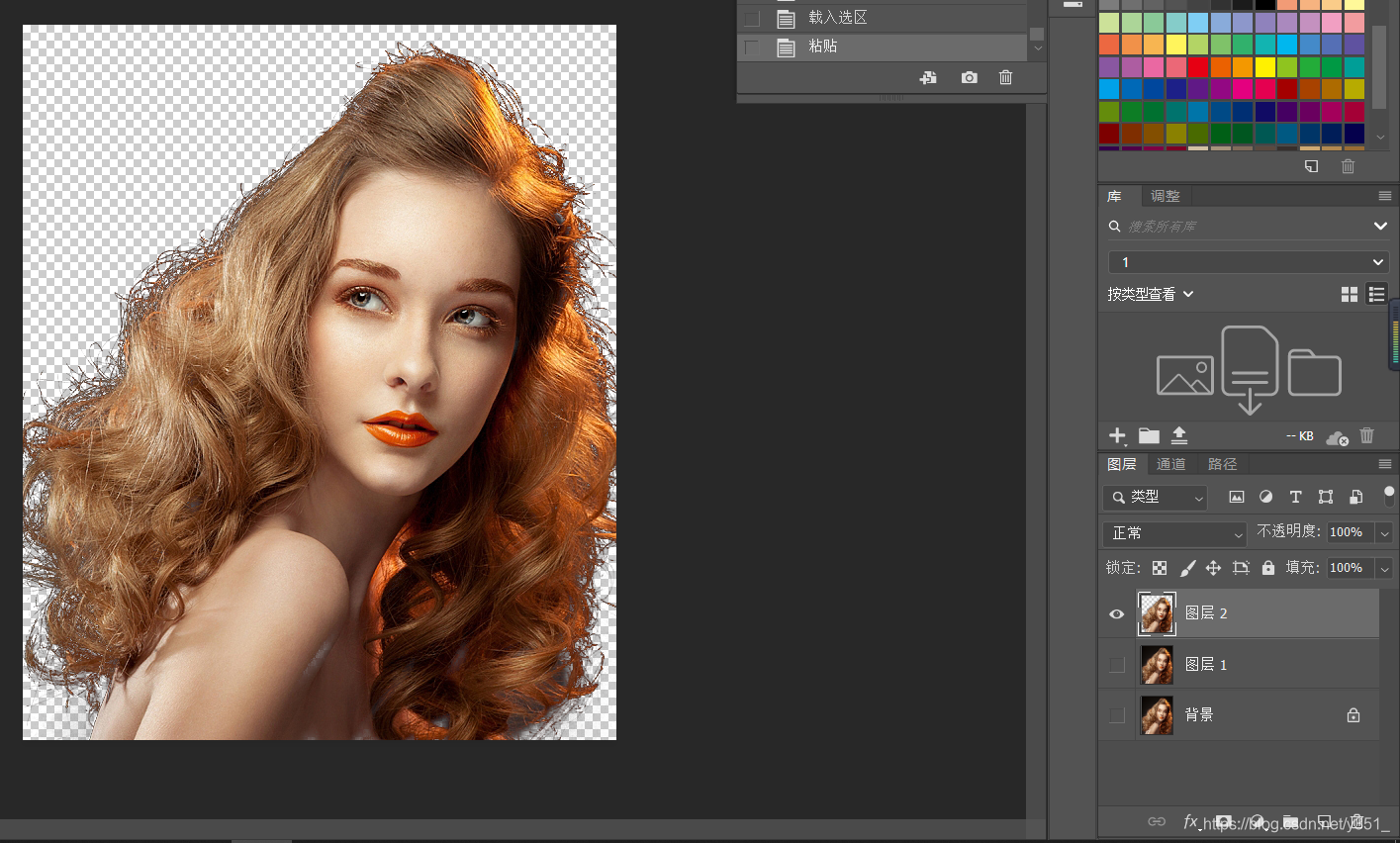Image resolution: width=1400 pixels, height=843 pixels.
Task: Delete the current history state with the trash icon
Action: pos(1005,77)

--

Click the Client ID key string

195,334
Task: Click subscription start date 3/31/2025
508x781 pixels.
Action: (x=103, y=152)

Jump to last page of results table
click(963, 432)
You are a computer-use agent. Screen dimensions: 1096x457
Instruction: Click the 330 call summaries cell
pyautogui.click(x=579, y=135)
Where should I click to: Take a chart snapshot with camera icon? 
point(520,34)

---

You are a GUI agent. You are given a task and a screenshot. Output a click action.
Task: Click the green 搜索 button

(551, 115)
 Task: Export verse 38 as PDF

_What to produce_: If a line in the data above includes the string "agent", copy it.

_Finished task_:
You are a computer-use agent. Screen dimensions: 1096x457
You are a GUI agent. You are given a task and a screenshot. Output a click action.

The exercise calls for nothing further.